──────── Excerpted records
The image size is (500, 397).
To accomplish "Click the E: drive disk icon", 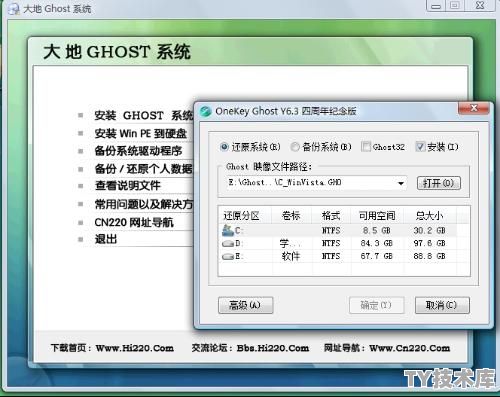I will point(228,256).

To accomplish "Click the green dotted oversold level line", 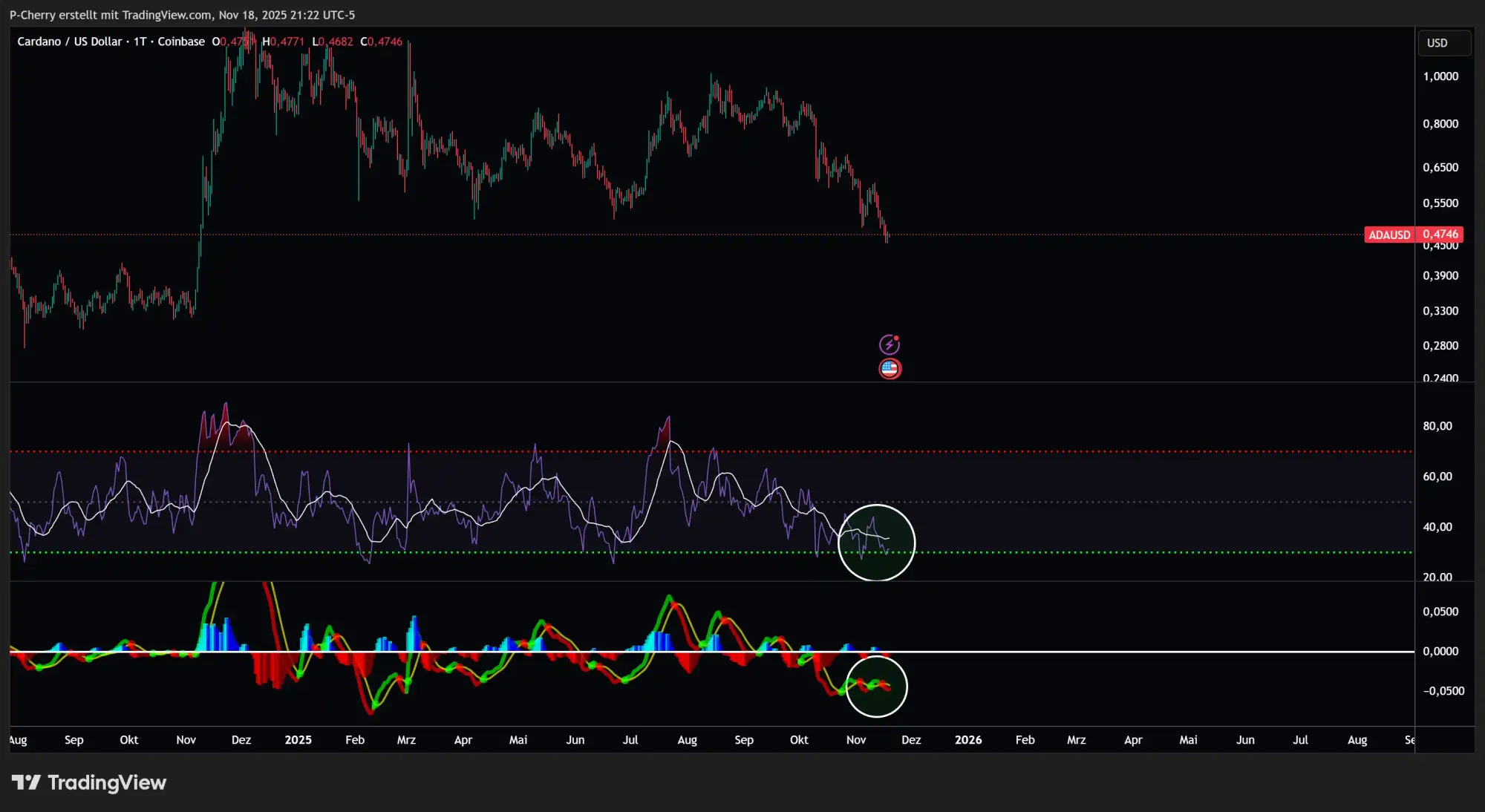I will (x=446, y=554).

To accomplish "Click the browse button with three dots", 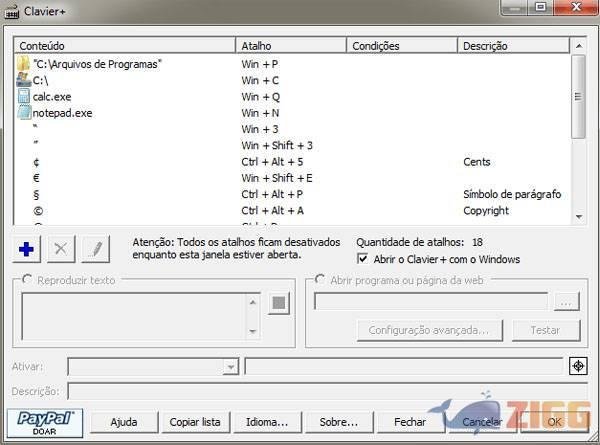I will pos(566,301).
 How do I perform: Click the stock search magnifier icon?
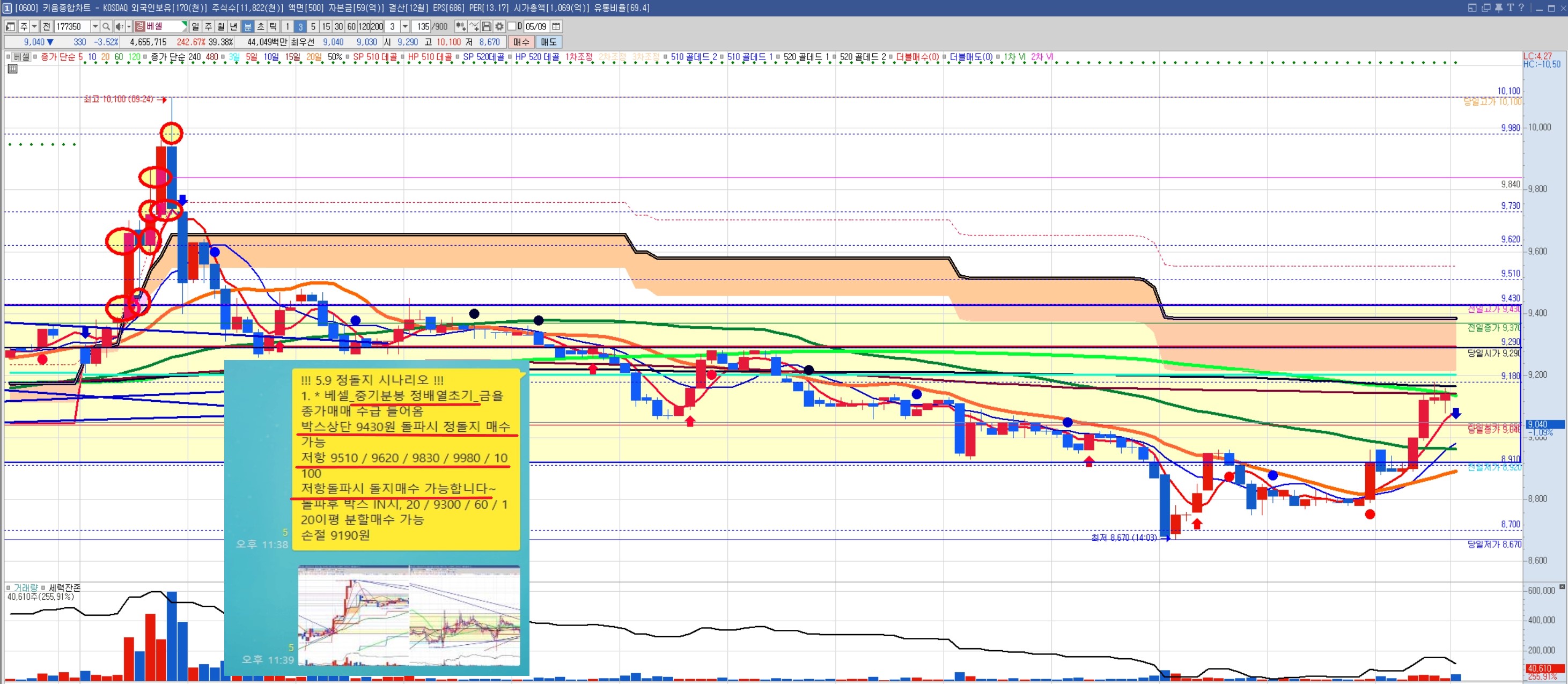106,27
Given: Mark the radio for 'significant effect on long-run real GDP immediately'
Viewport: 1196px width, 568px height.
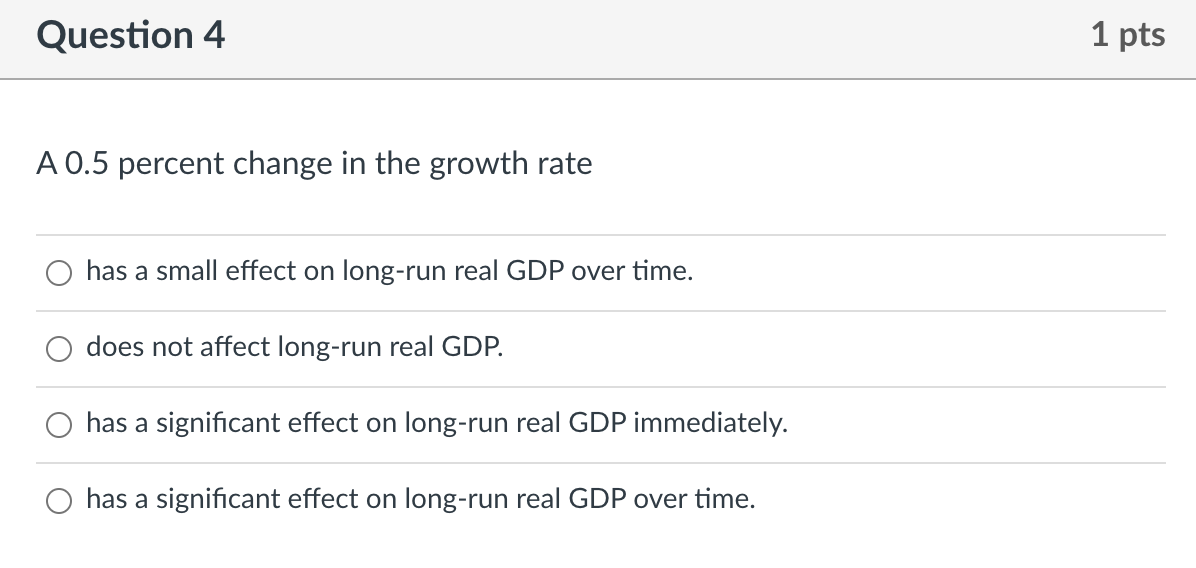Looking at the screenshot, I should coord(59,425).
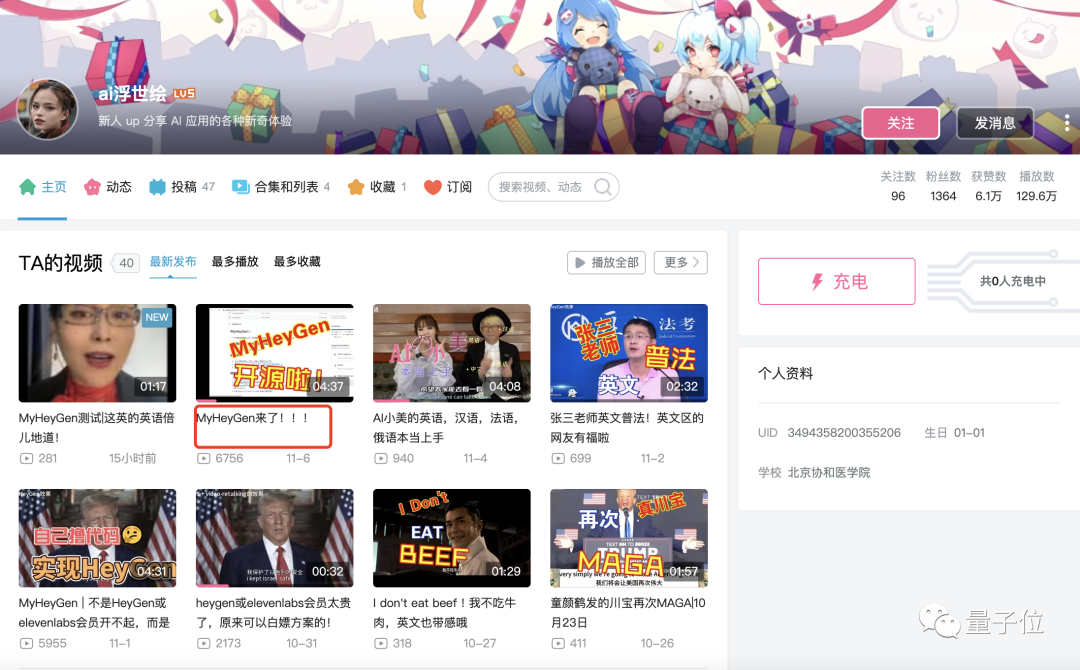Click the magnifier search icon
This screenshot has width=1080, height=670.
coord(603,187)
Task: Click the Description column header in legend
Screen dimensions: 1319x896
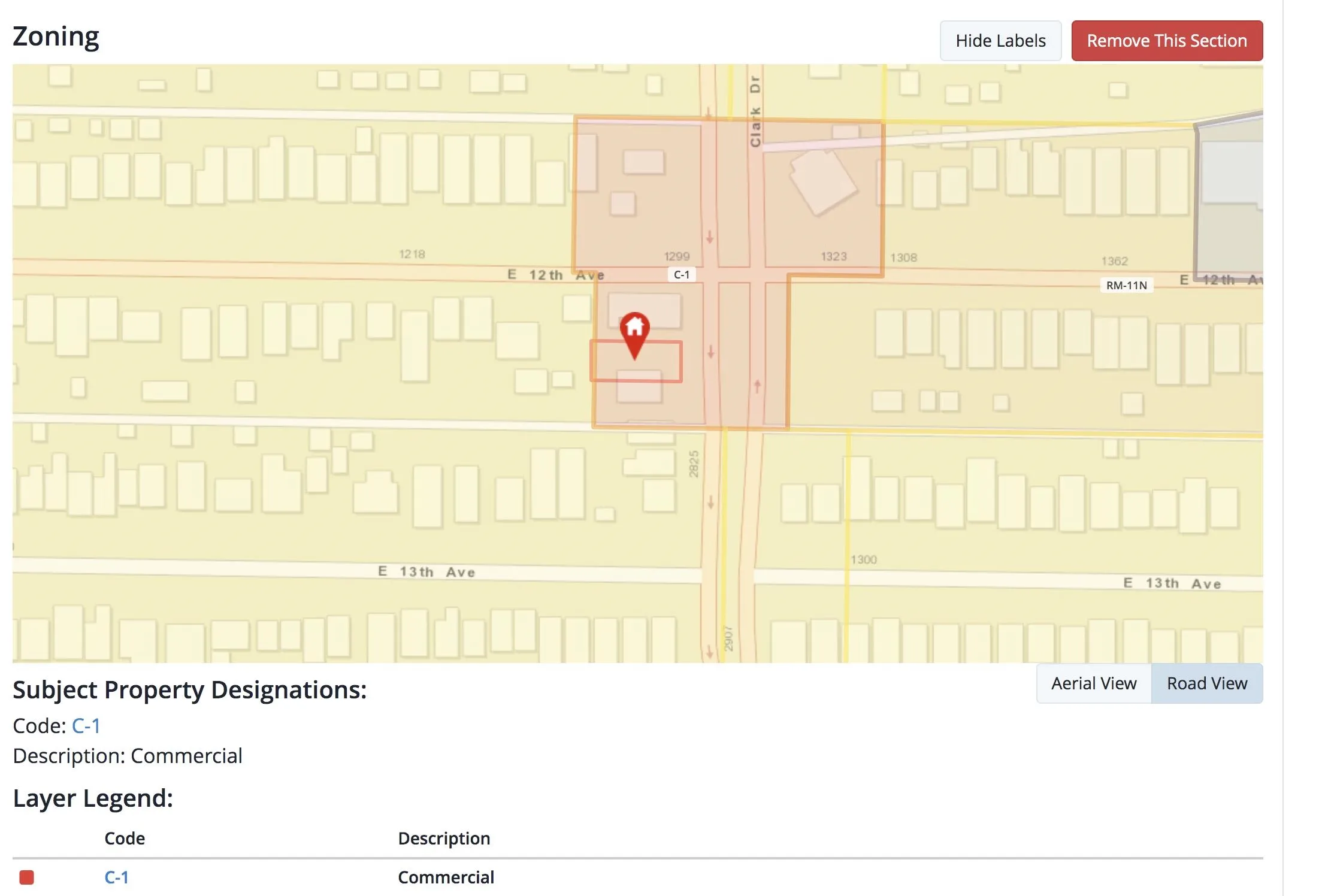Action: tap(444, 838)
────────────────
**Set exercise:** Copy the stretch of the records from the line containing "Given: Mark the" through the end of the records, both ends included. Leave the pictures out of your answer.

**Task answer:**
Given: Mark the radio for 'significant effect on long-run real GDP immediately'
Viewport: 1196px width, 568px height.
Looking at the screenshot, I should coord(59,425).
Click the magnifier search icon
This screenshot has width=1080, height=670.
coord(603,187)
Task: Click the Description column header in legend
Screen dimensions: 1319x896
Action: tap(444, 838)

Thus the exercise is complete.